I was a youth, and off the path I stepped, off, and onto mine. I chose this way, this way half-human, half after elvish traces in the woods.
I saw the light writing arabic-shimmer on the surface of the waters, and saw the path of beauty, and said, Yes. And Lady Love, eyes sad and smiling, said, Are you sure? To walk this path brings sorrow.
But the beauty was intoxicating. I fell in love with hypnotic words and dreams, however weird.
Lady Love, lingering, stardust blood-blooming fingers beckoning, said, Are you sure? To walk this path is to know great solitude, and the many will pass by, laughing, caught in their dallies, and you will feel longing.
My heart now hesitated, my throat gulped. The price of beauty was costly. The cost of knowing an elvish life was to bear the pains and burdens of difference. To look upon the many, and be set apart, by a destiny which calls out as if a spirit's voice off in the hinterlands. I sighed.
She said, these sacrifices may be hard to bear. You will know joys beyond joys, sorrows beyond sorrow, yet pleasures and boons that fruit the plush of the mainstream roads may long be lost to you.
Yet I danced, I opened mouth and tasted sunlight, my hands held up water and watched it wondrous drip into liquid pools of clear flow. The fire spoke hymns on the waves, and my eyes curious longed to know the poems spoken. Yes, I said to beauty, yes.
Yet one time more our Lady Love did speak to me, and asked with warning, Are you sure? For you will love as few love, and I will feed you fruits from the most ripened, luscious tree, full of drunken juice ; and yet you, you shall know the loss of love many a time. You will hold the corn in Spring, and mourn its husk in Fall, and being a knight in my service, those who seek a normal man may come, and charmed, give magic kisses in the night, yet marvelous creatures, soulful animals, move on to ripen in the herd. You will have to hold this sorrow. You must walk through deserts to taste the thorny cactus fruit whose flowers open only once a season. Then love may pass for some time. And child, you may be bitter. Think not the sweet fruits are the only ones you will taste. Maror and wormwood gruits brew in elvish ale, too.
And youth, fool, folly tossing skip o'er cliff, I said, not knowing what may come, not feeling all the losses many, Yes, yes, and yes.

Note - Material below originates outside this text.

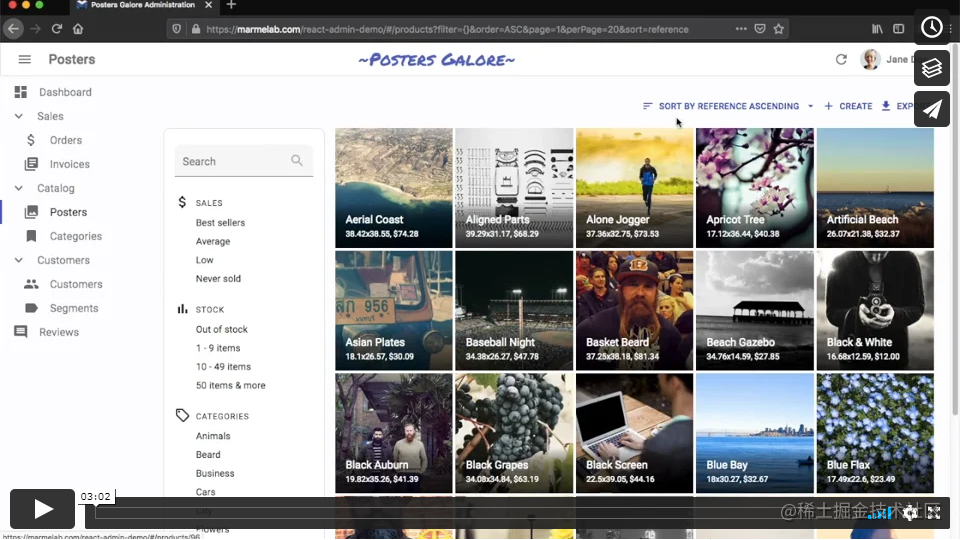
Task: Collapse the Sales section in the sidebar
Action: pyautogui.click(x=19, y=116)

And here I am three decades hence, and only now this pact becomes plain in the passage of time. Some destinies are doomed, others are chosen, yet they are destined all the same. I shudder when I look upon youth and ponder the peril they everyday face in chains of choices : to bind, to unbind, each a choice that opens worlds, closes others. Even the luckiest life enfolds and embraces serious tragedies, or at least near brushes against them. Life is full of close calls, too close for comfort. The juice of youth is melancholy, reaching in hope for unseen fulfillment, and you can see it in their desperate, eager eyes : hungry for life, playing in the peril, careless and trusting and wound-tending onwards.
What a risk and gamble is life! How easy to fall away, to lose one's star in the fog. Yet if one chances to survive, the astral realms are forgiving. One might find the star again. But nothing is ever the same. Every choice lays down that doom. Play well in the peril, youth, take care : the spells you cast now are prayers the Gods will surely reckon.